**GOAL OF THE EXERCISE:**
Summarize the passage on provincial jails and immigration detention in three sentences.
═══ PROVIDED PASSAGE ═══
The Canadian province of Prince Edward Island has joined eight other provinces to block the Canada Border Services Agency (CBSA) from using provincial jails to incarcerate migrants and asylum seekers on administrative grounds.
Since the launch of the #WelcomeToCanada campaign in October 2021, the provinces of Alberta, British Columbia, Nova Scotia, Manitoba, Saskatchewan, Quebec, New Brunswick, and Ontario have notified the federal government that they would be ending their detention contracts with CBSA. So far, contracts in four provinces have expired, with the remaining five provinces due to expire by October 2024.
In 2021, CBSA’s immigration detention practices in Prince Edward Island were thrust into the spotlight when a 27-year-old international student was detained as a flight risk after seeking mental health care in a hospital. CBSA then used the man’s hospital records to argue for his deportation, citing “excessive demand” on health services, recommending that he should be kept in segregation in jail rather than released into the community.
═══ INFORMATION SHOWN ═══
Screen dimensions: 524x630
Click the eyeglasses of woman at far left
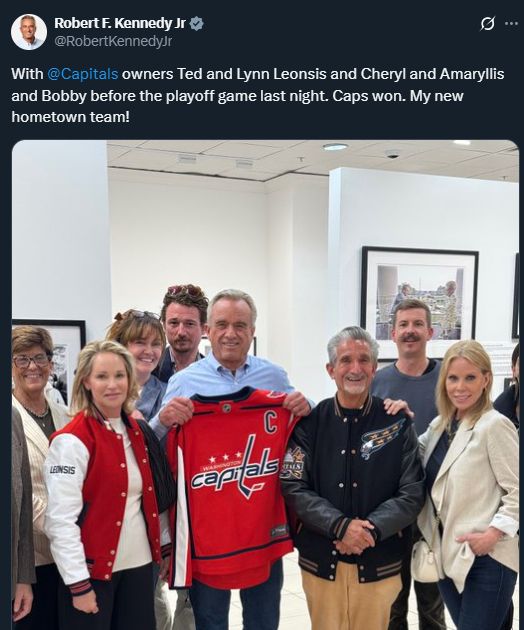[31, 360]
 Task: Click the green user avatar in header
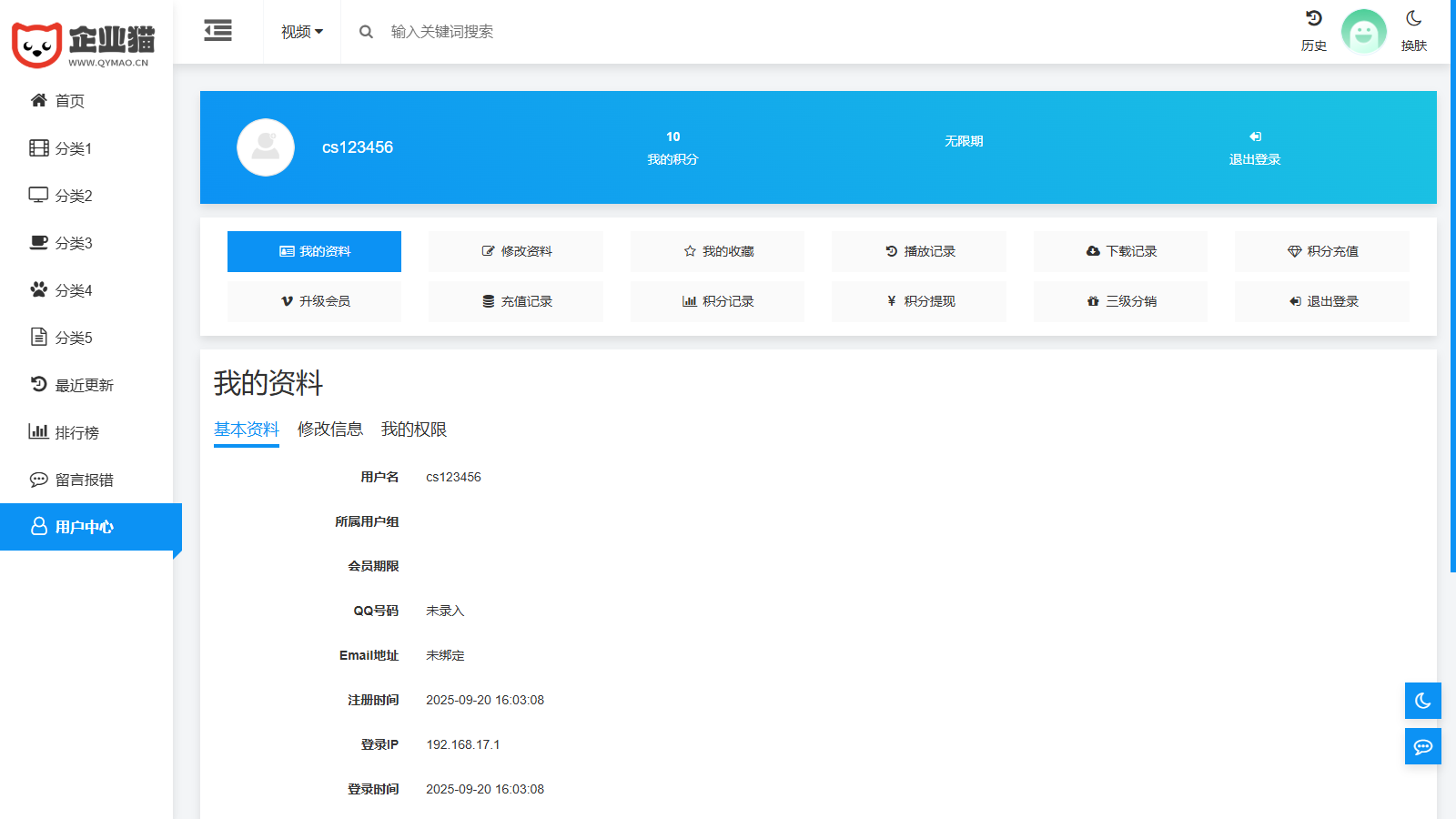coord(1363,32)
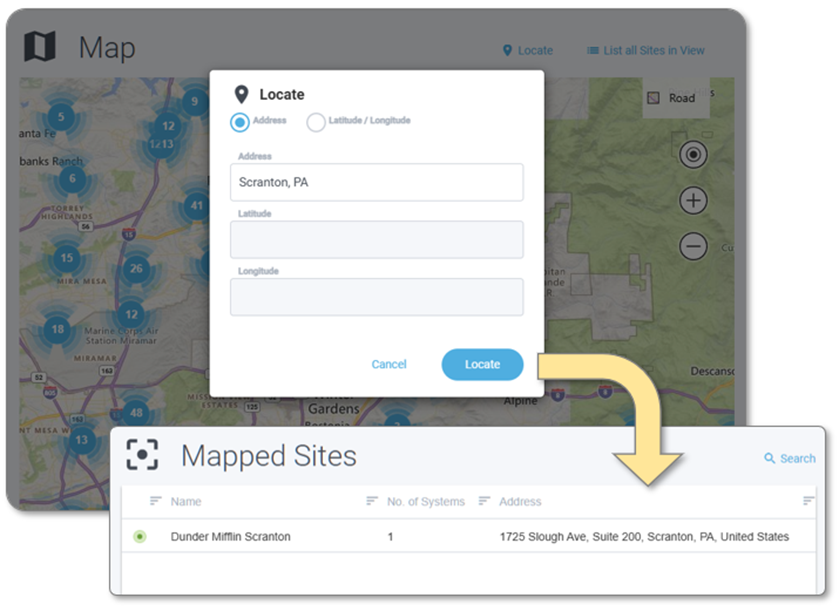
Task: Click the location pin in Locate dialog
Action: click(241, 95)
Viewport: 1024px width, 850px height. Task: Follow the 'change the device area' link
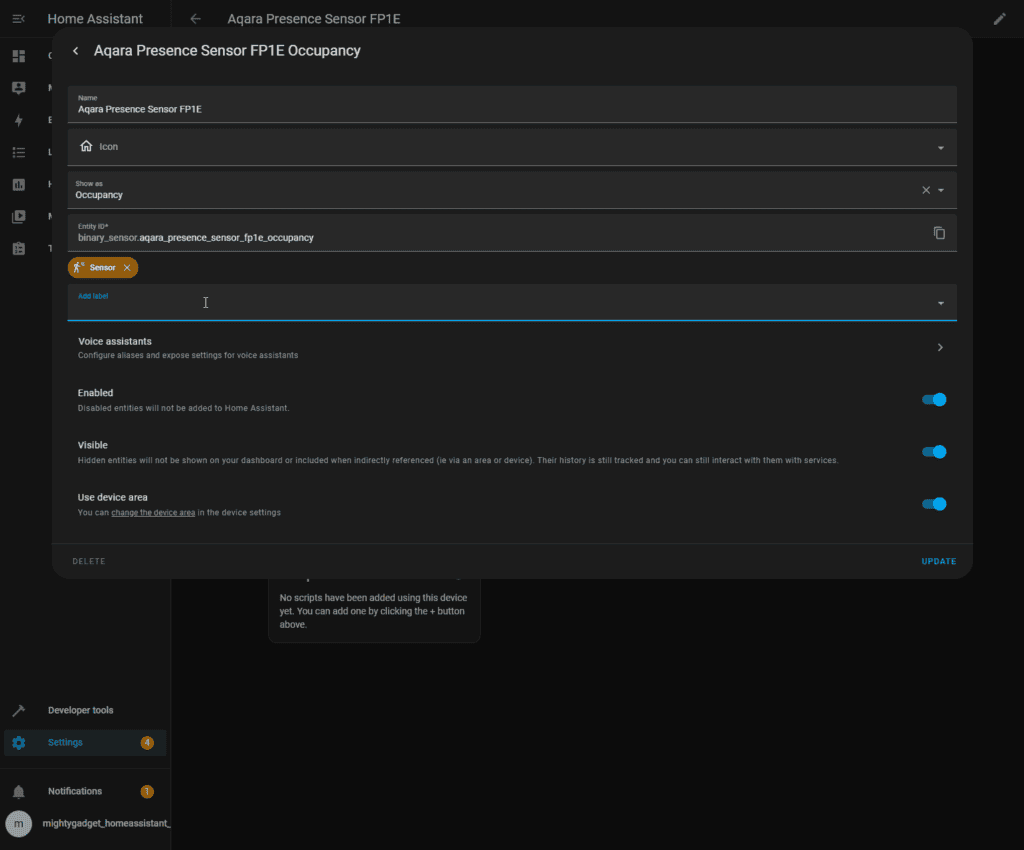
═══
**RESPONSE:**
Prince Edward Island has joined eight other provinces in blocking the Canada Border Services Agency (CBSA) from using provincial jails to hold migrants and asylum seekers on administrative grounds. Since the #WelcomeToCanada campaign began in October 2021, those provinces have told the federal government they are ending their detention contracts with CBSA; four contracts have expired, and the other five are due to expire by October 2024. In 2021, CBSA detained a 27-year-old international student in Prince Edward Island as a flight risk after he sought mental health care in a hospital, then used his hospital records to argue for his deportation and recommended that he be kept in segregation in jail.